Where does Taylor Swift’s insane work ethic come from?
You’ll have to ask Taylor Swift.
Taylor can’t come to the phone right now
I think she’s just tapped like that. She’s just built for it.
Are you planning to tour this record?
Yeah, of course.
Can you tell us more?
I think it will be a pummelling. A pummelling, plus making sure the beat don’t stop. Like with Daddy’s Home where I took catalogue material and reinvented it in [a new] style with that band. I’ll do similar. With shows your job is to surprise, shock, delight, console, surprise, shock, delight, console, disgust, console. Not necessarily in that order. So sometimes you need to give people a kick in the teeth. And sometimes you need to tell people that everything is going to be okay. And then sometimes you need to dance together in ecstasy. And that’s what I imagine the show will be.

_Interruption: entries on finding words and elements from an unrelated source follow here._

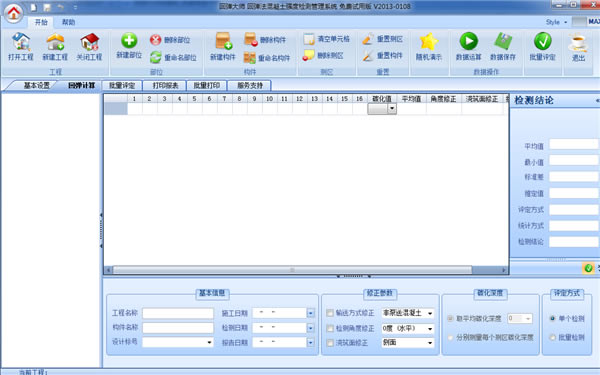Enable the 浇筑面修正 checkbox
The height and width of the screenshot is (375, 600).
330,343
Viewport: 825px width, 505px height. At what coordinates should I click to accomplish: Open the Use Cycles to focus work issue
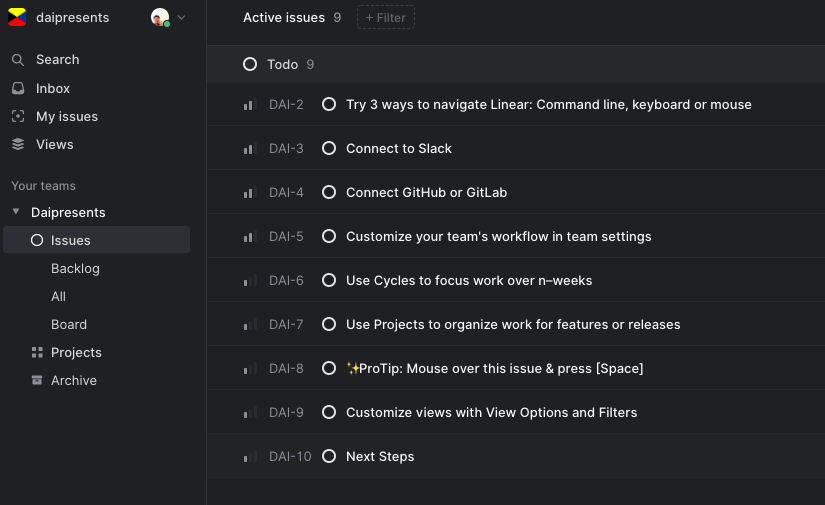pyautogui.click(x=469, y=281)
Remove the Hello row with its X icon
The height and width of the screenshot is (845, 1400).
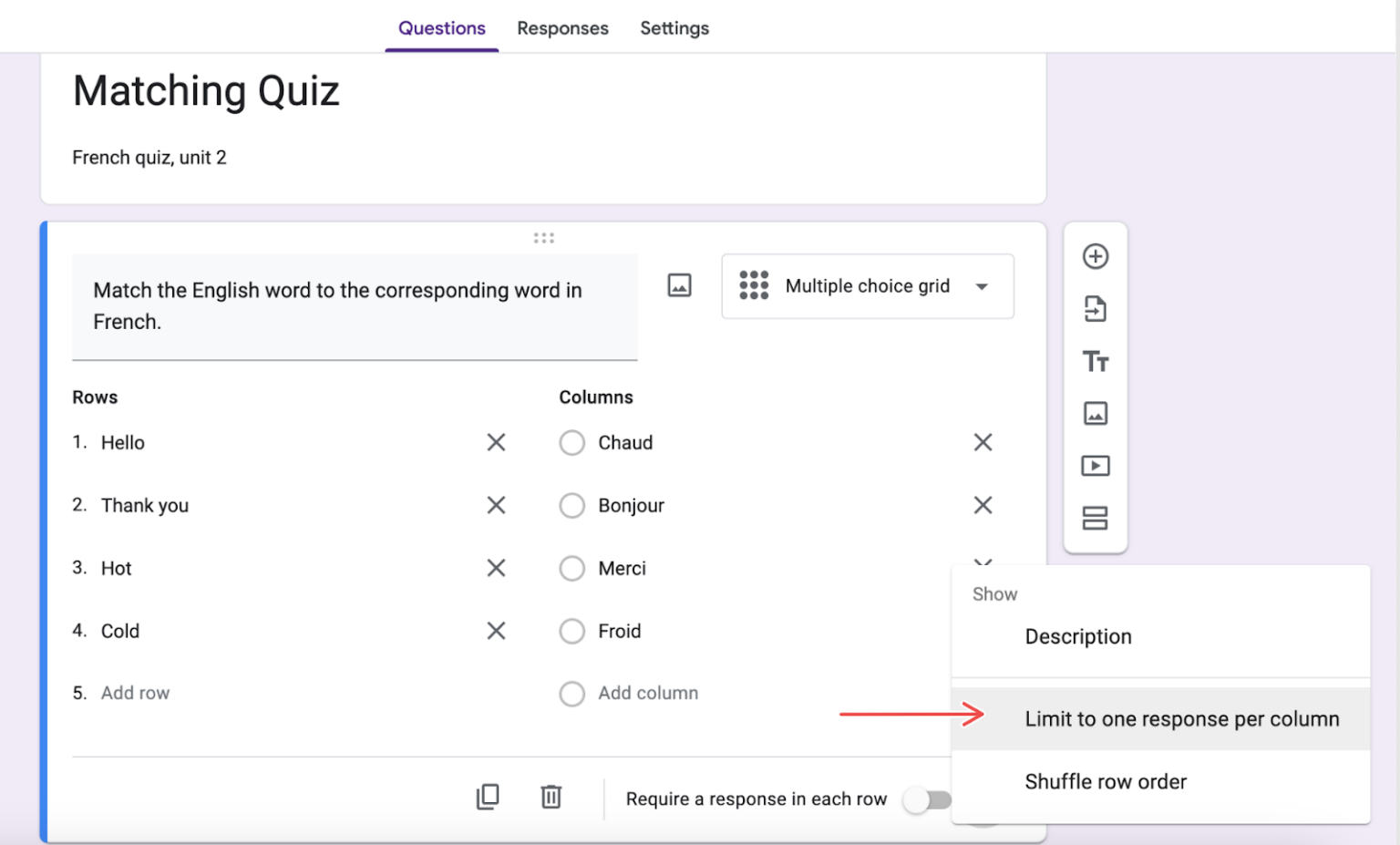point(496,442)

Who’s missing from the Rock & Roll Hall of Fame?
Let’s go Throbbing Gristle.
What do you like about ‘noise bands’?
The nerdier answer is that I like that there were these [music] scenes that existed because people lived in a place and a time and everyone was in communication with one another and people were cross-pollinating in a very organic way. I mean, that’s why you have Two-Tone, right? The UN couldn’t have made a better cultural collaboration. And I like that. Because it’s genuinely the thing that music does which is to bring people together and give people a voice. It’s also fucked-off people just expressing the violence and the chaos of the wolrd. And it’s ugly.
Peter Gabriel. Lipps Inc. Taylor Swift. Throbbing Gristle. Polvo. Is there any sort of music you don’t like?
Coffee shop singer-songwriters aren't for me. You know – [sound of an acoustic guitar being strummed] - ding-ding-ding-ding-ding. I don’t begrudge anyone their taste. But that’s not for me.